This thread on rpg.net asks why secret magical settings in games tend to be dumb.
My problem is, it’s never made any sense to me on an absolutely fundamental. The idea in most of these settings is that humans not only don’t believe in the supernatural, they’ll even go so far as to doubt their own personal experiences and rationalize them away, or at the very least refuse to talk about them for fear of being labeled insane. That sort of thing would make sense in the real world, where everyone (or close enough) knows magic doesn’t really exist. But the reason everyone stopped believing in magic in the real world is because it actually doesn’t exist. In a fictional world where magic not only exists but there are monsters that kill people, I see absolutely no reason humanity would stop believing in magic. It’d be suicidally stupid on a species-wide level.
My reply:
Is it going to depend on what your magic effects are?

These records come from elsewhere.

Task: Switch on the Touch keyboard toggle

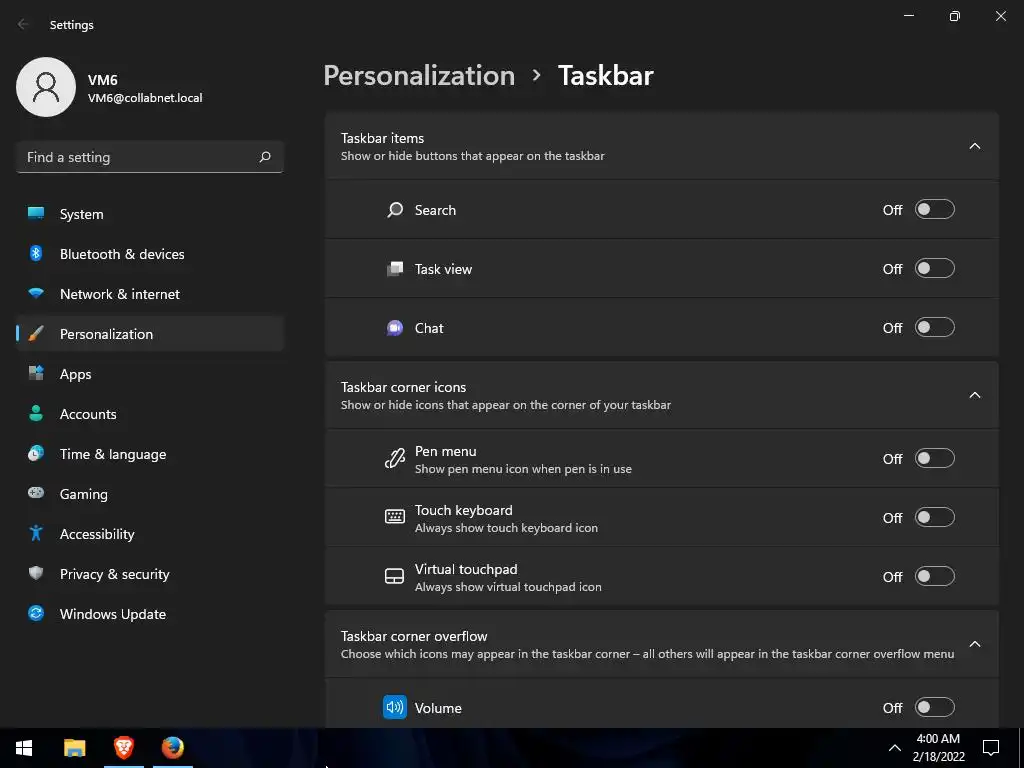Action: [x=935, y=517]
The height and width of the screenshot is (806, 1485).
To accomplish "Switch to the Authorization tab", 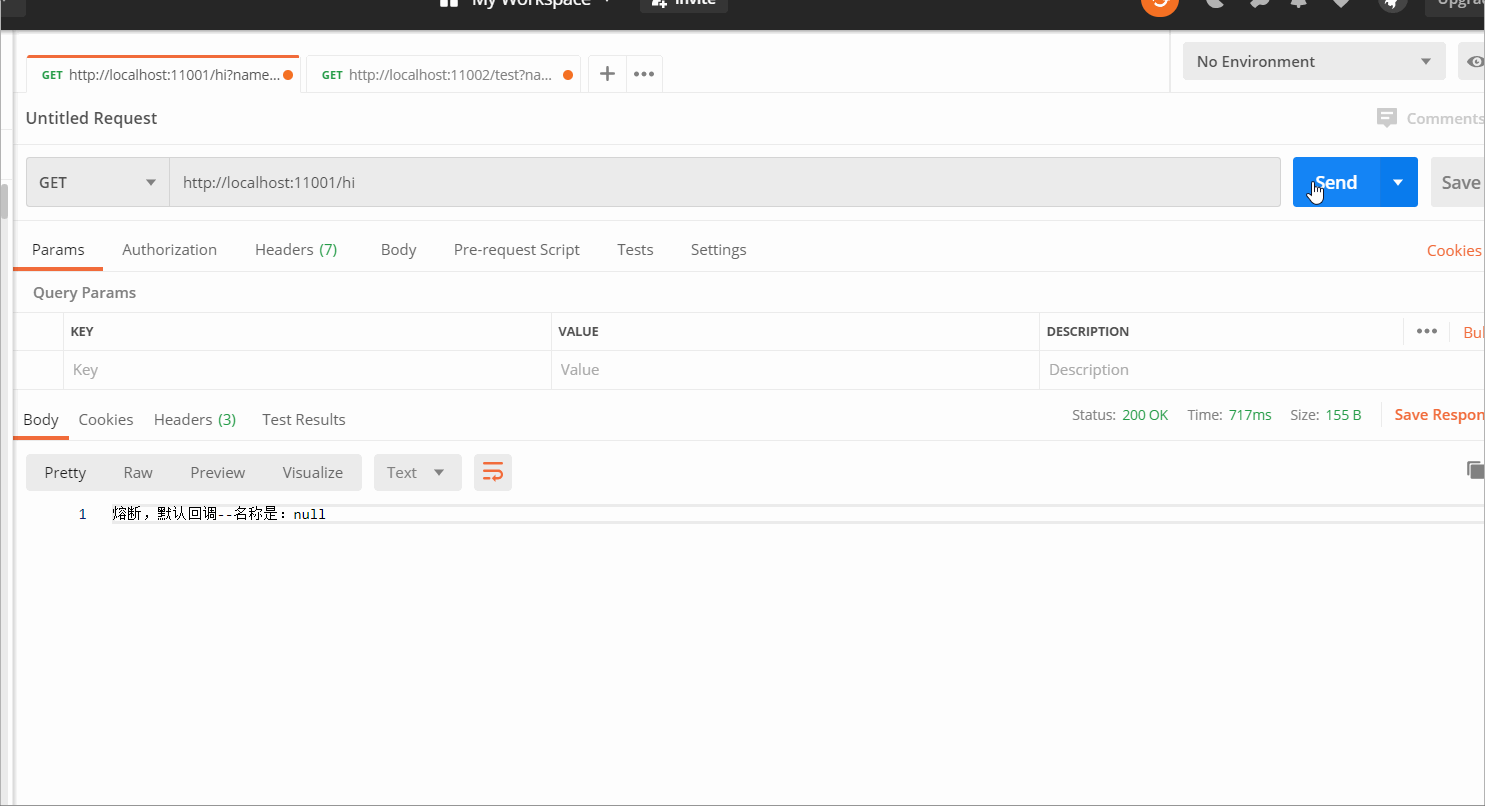I will (x=169, y=249).
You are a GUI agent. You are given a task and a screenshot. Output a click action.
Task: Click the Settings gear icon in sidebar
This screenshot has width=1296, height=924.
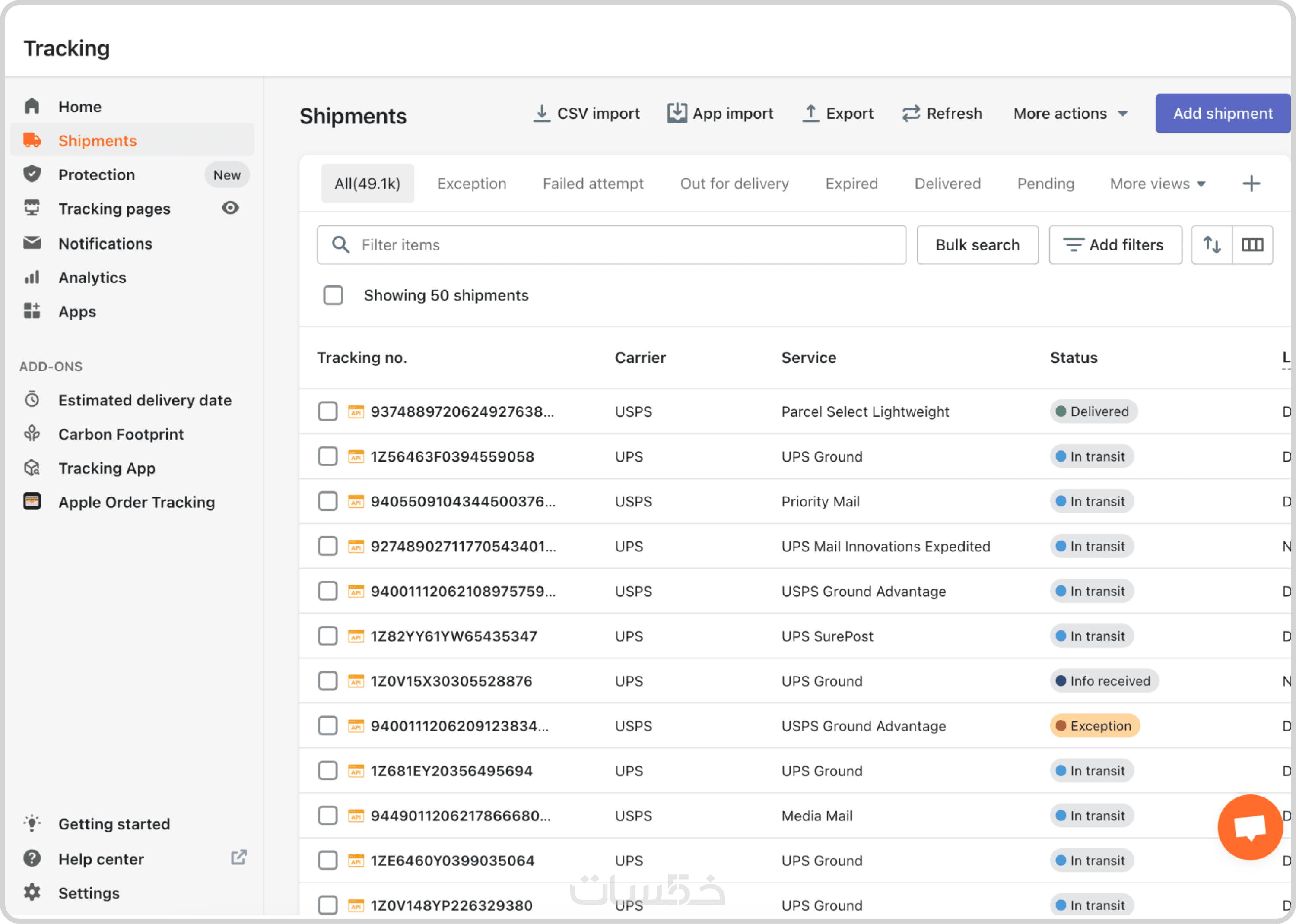click(32, 892)
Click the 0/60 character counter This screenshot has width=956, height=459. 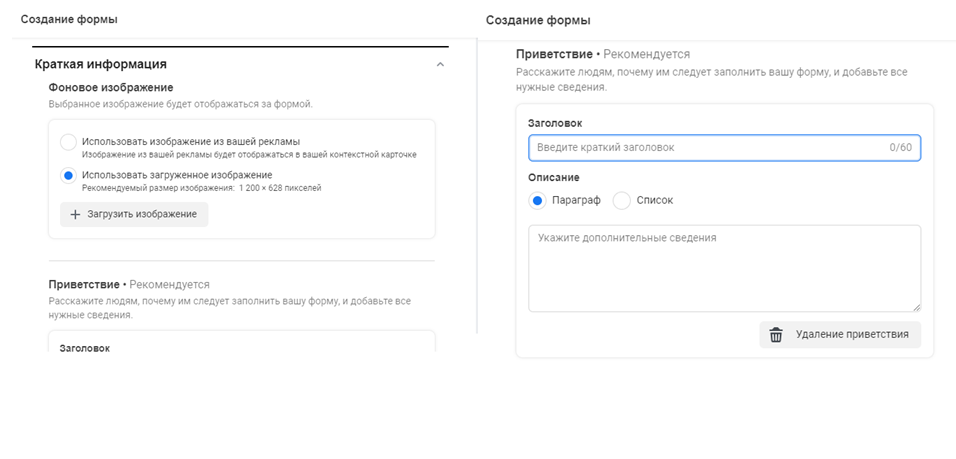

When magic is showy then it’s going to be hard to hide it. Fireballs, teleporters, flying stuff, people walking through walls, turning into werewolves, eating people – all of that stuff is going to be reported, captured, measured, verified.
When Mage or Werewolf came out in the early 90s, not everyone in the developed world had a cameraphone. It’d be a different world now.
The pitch for Qabal was that magic would not be able to be measured. The importance in magic was the INTENT and not the IMPLEMENTATION. There may be a TELLTALE but for the most part there’s only INTUITION to help you deduct a connection.
Look at The Omen for a great example.
Damien Thorne, the son of the devil, had several telltales. The black dog was one of them but another was found in the photographs.
From wikipedia:
While developing the pictures of the day, Jennings notices the priest has a dark object like a javelin over his head in the pictures he appears in, but the anomaly doesn’t appear anywhere else on the film.
…
Jennings is also at the event, taking pictures. The pictures again show the dark anomaly above the priest.
…
As the priest leaves, a sudden rainstorm comes up and the priest is impaled in a freak accident while trying to get into a nearby church.
Jennings said he is now involved because he found an anomaly on a picture of himself in which he has no neck.
…
Jennings goes after the knives, saying he will do it, and is decapitated in a freak accident.
Damian wouldn’t have engineered the process of the falling church spire or the panes of glass. He’d have registered his intent that they die. And magic would take care of the rest.